• _What to produce_
Filter the data for "computer" and copy matching lines.

Pixel coordinate grounding data

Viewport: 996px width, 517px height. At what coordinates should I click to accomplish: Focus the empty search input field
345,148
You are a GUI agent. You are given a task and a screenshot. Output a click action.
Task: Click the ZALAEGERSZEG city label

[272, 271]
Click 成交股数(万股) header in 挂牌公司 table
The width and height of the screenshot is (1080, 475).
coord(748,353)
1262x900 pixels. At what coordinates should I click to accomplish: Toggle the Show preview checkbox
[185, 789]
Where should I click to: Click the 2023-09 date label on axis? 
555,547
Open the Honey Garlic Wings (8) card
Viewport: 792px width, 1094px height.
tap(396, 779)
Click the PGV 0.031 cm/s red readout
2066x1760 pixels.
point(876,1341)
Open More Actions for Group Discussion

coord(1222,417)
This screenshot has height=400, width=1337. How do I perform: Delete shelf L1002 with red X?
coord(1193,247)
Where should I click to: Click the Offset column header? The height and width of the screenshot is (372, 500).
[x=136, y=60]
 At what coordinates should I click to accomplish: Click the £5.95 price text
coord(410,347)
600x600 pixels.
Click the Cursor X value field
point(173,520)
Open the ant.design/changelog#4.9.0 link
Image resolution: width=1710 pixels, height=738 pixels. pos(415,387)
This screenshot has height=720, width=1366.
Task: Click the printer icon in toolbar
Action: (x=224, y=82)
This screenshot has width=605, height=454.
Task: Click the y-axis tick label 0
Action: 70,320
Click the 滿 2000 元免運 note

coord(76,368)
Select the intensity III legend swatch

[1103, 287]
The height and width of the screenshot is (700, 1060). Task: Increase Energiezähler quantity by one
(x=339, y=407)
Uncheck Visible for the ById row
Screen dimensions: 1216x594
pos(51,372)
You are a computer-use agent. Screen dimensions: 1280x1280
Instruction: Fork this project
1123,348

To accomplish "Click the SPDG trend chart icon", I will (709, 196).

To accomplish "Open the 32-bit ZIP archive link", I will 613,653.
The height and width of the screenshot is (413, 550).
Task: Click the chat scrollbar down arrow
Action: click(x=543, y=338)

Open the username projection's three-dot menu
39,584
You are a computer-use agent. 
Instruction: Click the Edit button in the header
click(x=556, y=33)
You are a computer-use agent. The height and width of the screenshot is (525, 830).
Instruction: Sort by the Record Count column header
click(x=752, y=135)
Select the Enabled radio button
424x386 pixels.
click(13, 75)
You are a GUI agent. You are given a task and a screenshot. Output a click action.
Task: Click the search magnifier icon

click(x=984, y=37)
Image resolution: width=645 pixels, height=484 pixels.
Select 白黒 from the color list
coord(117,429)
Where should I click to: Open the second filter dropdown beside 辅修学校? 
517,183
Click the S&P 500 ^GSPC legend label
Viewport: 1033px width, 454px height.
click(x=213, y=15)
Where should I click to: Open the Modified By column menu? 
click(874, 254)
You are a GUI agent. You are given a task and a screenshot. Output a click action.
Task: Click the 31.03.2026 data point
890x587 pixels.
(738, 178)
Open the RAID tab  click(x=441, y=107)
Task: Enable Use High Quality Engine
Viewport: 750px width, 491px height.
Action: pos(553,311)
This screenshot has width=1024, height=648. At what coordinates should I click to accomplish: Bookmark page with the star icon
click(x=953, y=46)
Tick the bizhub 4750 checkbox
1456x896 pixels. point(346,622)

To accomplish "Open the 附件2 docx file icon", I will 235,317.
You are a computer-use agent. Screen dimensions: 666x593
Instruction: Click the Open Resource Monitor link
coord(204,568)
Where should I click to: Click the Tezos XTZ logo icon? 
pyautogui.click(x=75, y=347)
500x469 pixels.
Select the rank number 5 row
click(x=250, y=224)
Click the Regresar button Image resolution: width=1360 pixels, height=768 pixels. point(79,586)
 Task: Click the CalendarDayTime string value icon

• _Solved exercise_
You are a computer-use agent. Screen dimensions: 1280x1280
You are a computer-use agent. 
You are a computer-use agent. The height and width of the screenshot is (525, 830).
You are a computer-use agent. Screen dimensions: 666x593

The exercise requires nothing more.